Looks like he has worn out another one of my coping techniques. Luckily, I can apparently just make up algebra problems for him to figure out, thus allowing him to calculate the distance and stay occupied for a few minutes of each and every agonizing trip we take from this point forward. Lucky kid. How many 6 year olds can brag about being trapped in a car seat against their will AND tortured with algebra at the same time?

I should be in bed

It's late and I'm a little melancholy. It's times like these when the wieght of motherhood weighs heavily. Especially for these kids, the ones who are always a little off kilter. They don't have a natural niche, an easy friendship. They must prove themselves over and over again, or adapt themselves to be someone they are not. Pretend to be dumb, pretend to not care about the things that give them passion, make them weird.

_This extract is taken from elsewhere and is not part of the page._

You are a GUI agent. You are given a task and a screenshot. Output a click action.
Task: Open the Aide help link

Kids they think they are safe with see a slice of the real child and turn on them, citing their weirdness, pointing out that they are a step behind or ahead of everyone else's drummer. How do you parent that? How do you wipe the tears when you know they face a lifetime of being odd, different, off kilter? How do you give them a thick enough skin to ignore all of the crap and dance their dance and just not worry what other tunes are playing? After spending a life of trying yourself to to fit in and never finding purchase, how do you teach them it's OK to be unique?

I'll probably erase this after I get some sleep.

Sunday, November 18, 2007

A Study of Islam

islam.JPG (54644 bytes)

At the recommendation of a friend, I have started a brief study of Islam. I haven't put a lot of effort in, just reading while waiting for kids to get done in piano, or right before bedtime. It is quite possible that in all of the reading I've done in my life, this is some of the most difficult. I find that the Arabic words are nearly nonsensical to me, just from lack of experience. In addition, there are so very many different factions of Islam and so many different regimes influenced or caused by Islam, I have a hard time keeping them straight.

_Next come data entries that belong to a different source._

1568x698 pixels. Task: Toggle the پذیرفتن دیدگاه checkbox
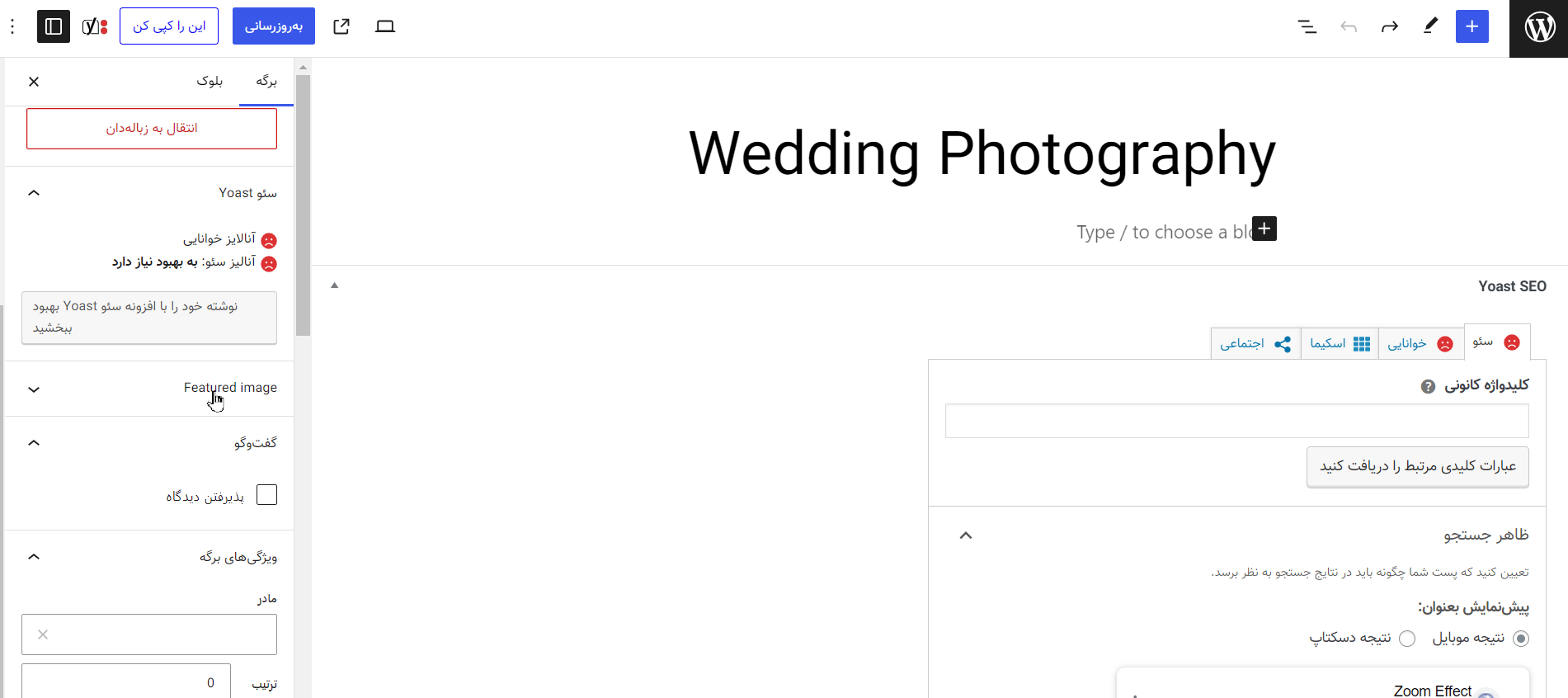pyautogui.click(x=266, y=495)
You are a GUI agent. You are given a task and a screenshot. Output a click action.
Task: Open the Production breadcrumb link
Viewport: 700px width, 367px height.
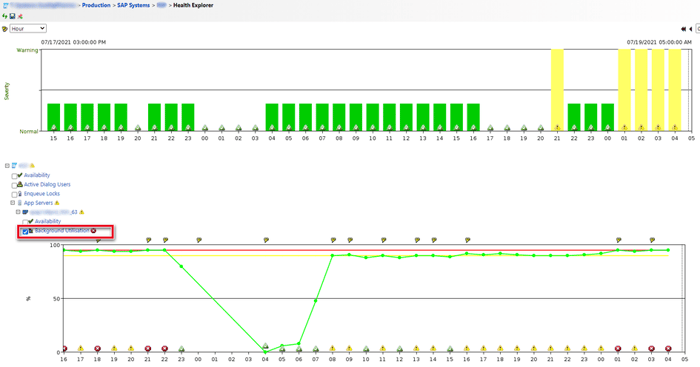coord(96,5)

However, I am fascinated by the history of the religion itself, specifically the account of Muhammad and how he received the revelation which is now the Quran, or in American, the Koran. Many of the fundamental, early beliefs are similar to mine: the worship of one god, the Only God, according to Islam. Muslims wear white on their pilgrimage to Mecca in order to symbolize equality of all man. They are supposed to treat all Muslims as equals, with no distinction between orphans, beggars or rich men. Muhammad himself lived a very austere life style. The word Islam means "surrender" as in "to surrender to the will of the One God". In early Islam, Jews, Christians and Muslims lived in harmony, respecting each others' religions.

Anyway, I'm only 1/2 way through the books I'm reading and I expect that there is a lot more information than I can do justice to. If anyone else in interested in learning more about Islam, I think "Islam A Concise Introduction" by Neal Robinson is probably the most accessible. I just stepped into our library and checked a bunch of books out, so there are likely even better references if you were to check on Amazon.